Collected data entries:
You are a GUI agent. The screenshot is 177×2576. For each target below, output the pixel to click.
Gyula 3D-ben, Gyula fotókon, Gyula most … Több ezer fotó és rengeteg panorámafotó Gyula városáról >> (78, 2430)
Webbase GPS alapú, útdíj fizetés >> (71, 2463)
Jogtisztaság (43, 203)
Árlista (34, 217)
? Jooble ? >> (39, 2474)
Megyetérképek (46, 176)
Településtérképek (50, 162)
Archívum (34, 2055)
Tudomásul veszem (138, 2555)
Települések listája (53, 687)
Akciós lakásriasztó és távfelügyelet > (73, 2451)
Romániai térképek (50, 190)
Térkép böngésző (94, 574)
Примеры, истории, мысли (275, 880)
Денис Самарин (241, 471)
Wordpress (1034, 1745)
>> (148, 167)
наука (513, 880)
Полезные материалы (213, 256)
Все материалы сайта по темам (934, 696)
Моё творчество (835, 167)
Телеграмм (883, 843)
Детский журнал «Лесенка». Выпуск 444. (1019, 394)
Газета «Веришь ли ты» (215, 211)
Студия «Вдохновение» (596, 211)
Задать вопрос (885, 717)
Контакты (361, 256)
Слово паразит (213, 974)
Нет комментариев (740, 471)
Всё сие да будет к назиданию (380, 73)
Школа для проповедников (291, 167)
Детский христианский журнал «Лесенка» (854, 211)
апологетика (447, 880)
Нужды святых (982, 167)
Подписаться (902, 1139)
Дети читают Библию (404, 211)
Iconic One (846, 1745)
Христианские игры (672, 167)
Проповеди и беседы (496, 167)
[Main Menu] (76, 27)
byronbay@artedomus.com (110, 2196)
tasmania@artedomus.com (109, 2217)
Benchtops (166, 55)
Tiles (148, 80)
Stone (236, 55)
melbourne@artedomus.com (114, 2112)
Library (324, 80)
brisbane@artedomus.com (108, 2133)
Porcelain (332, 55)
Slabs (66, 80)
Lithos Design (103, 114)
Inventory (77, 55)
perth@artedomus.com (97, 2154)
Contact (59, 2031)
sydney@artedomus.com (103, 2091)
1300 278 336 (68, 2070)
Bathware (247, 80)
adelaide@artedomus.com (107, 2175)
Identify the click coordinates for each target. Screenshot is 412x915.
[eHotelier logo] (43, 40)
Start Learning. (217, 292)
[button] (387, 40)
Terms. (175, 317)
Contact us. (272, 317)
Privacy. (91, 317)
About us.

**ABOUT THIS EXERCISE**
I need every line of the data that has the word "click"; please list them.

**WRITTEN ANSWER**
You are a GUI agent. The screenshot is 177×2576. For each target below, output the pixel to click.
Identify the click coordinates for each target. Screenshot is 412x915.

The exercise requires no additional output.